» Problems and tasks:
(1) Sum up the post on medical negligence in two sentences.
(2) Pick up the post on medical negligence from its final line and keep writing.
──────── Page extract ────────
In the full entry, I've posted a video that tells the story of Lauren Lollini of Denver, Colorado, one of the 98,000 Americans impacted by medical negligence every year.
Lauren went to a Denver hospital for kidney stone surgery in February of 2009. Six weeks later, Lollini’s health began to deteriorate with feelings of exhaustion and a loss of appetite. After a week of her illness, she became jaundiced and had an inflamed liver. The doctors at an urgent care clinic diagnosed her with hepatitis C. Thirty-five other patients became infected with Hepatitis C at the hospital. A state investigation revealed that the outbreak began with a hospital staff person who had used hospital syringes and painkillers for drug use. Her case is pending.
Because of "tort reform" it's become harder and harder for people like Lauren to get justice in the courts. Now thanks to Blue Dogs like Bart Gordon are trying to sneak "tort reform" into the health care reform package.
Disclaimer: I'm proud to be working with the American Association for Justice.
98000reasons.org: Lauren Lollini from American Association for Justice on Vimeo.
As Anthony Tarricone, President of the American Association for Justice wrote:
As the House passed a sweeping health care overhaul this weekend, opponents of true reform pulled out all the stops. Saturday evening, the civil justice system and injured patients were brutally attacked, but ultimately, facts prevailed over the countless lies and distortions that were on display.
──────── Study material ────────
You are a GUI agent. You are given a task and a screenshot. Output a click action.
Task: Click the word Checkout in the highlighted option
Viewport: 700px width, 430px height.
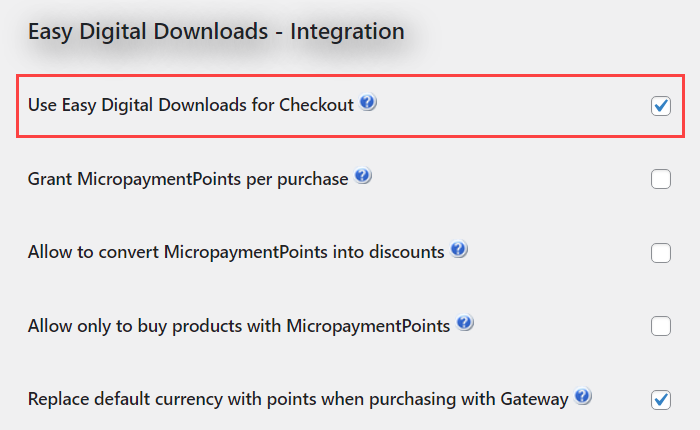pyautogui.click(x=316, y=105)
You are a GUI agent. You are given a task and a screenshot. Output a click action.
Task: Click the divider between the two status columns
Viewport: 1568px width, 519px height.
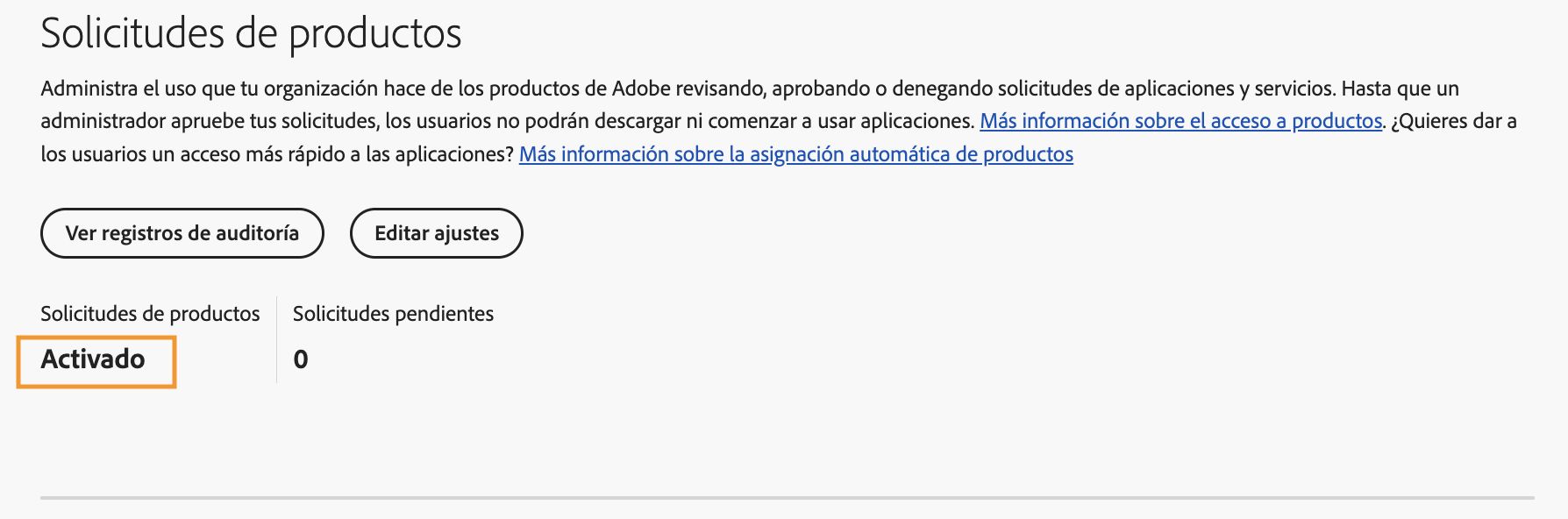pos(277,338)
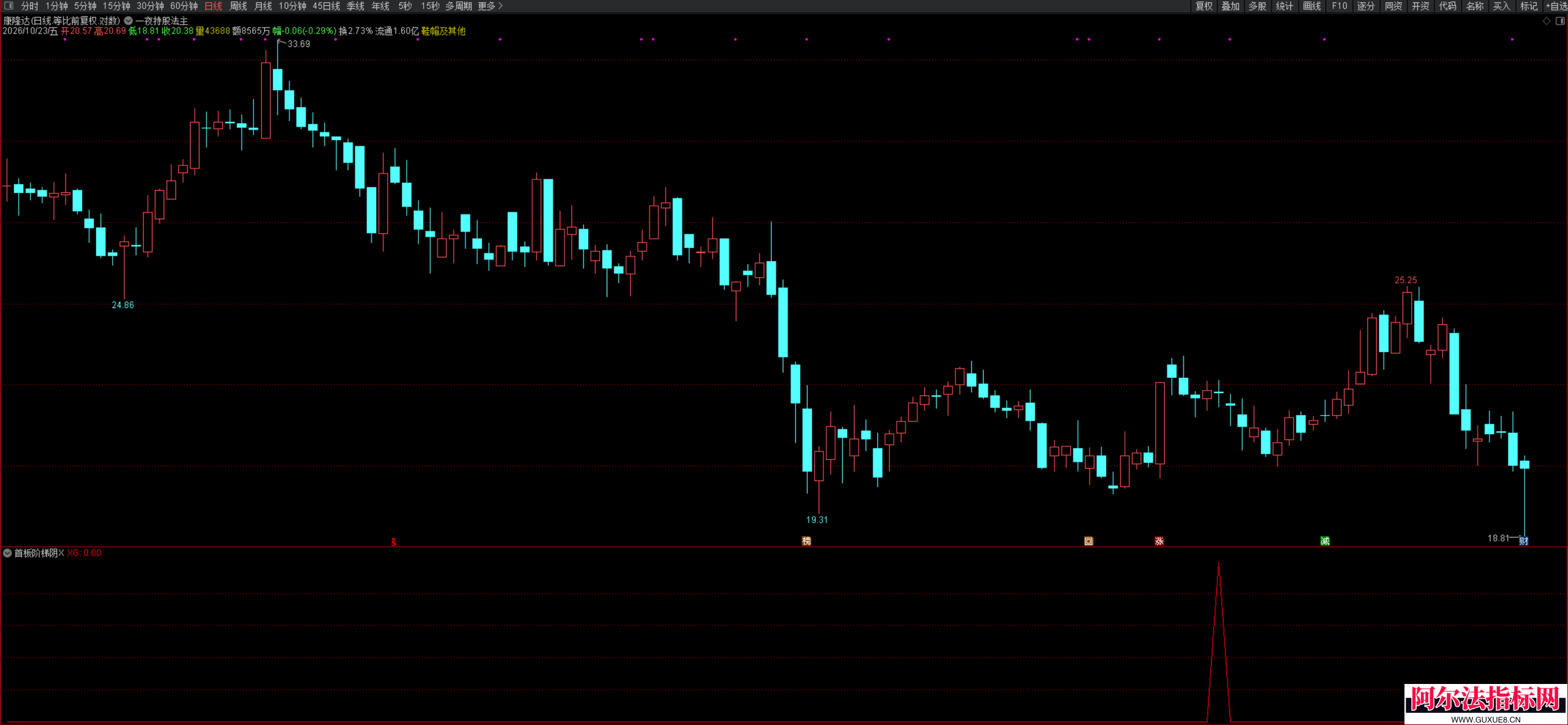Screen dimensions: 1568x725
Task: Click the red 涨 marker icon
Action: (1159, 541)
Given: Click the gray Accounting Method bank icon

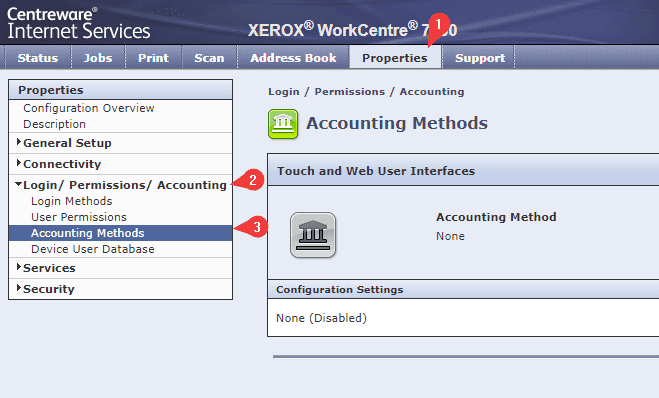Looking at the screenshot, I should [x=313, y=235].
────────
» Responses by item number:
(1) After kidney stone surgery at a Denver hospital in February 2009, Lauren Lollini of Denver, Colorado, was diagnosed with hepatitis C, along with thirty-five other patients infected at the hospital in an outbreak that a state investigation traced to a staff person who used hospital syringes and painkillers for drug use. The writer, who works with the American Association for Justice, says "tort reform" makes it harder for people like her to get justice in the courts and that Blue Dogs like Bart Gordon are trying to sneak it into the health care reform package.

(2)
Throughout the entire debate, those wanting to kill health care decided that disparaging trial attorneys was the avenue to derail the bill. These same people seem to have forgotten that this bill is about patients, not trial attorneys or bargaining away people’s legal rights. But of course, health care reform opponents were intent on creating distractions and sideshows.
The facts have been clear for quite some time: tort law changes will do practically nothing to lower costs or cover the uninsured. It will only limit the rights of patients injured through no fault of their own. Since health care reform opponents refused to discuss what "tort reform" means for patients, we will.
It is imperative that lawmakers understand that tort law changes will not fix America’s broken health care system, and only hurts families like the Foughts from getting justice. Health care reform must improve patient safety, not limit people’s legal rights. With 98,000 unnecessary deaths every year, there’s just too much at stake.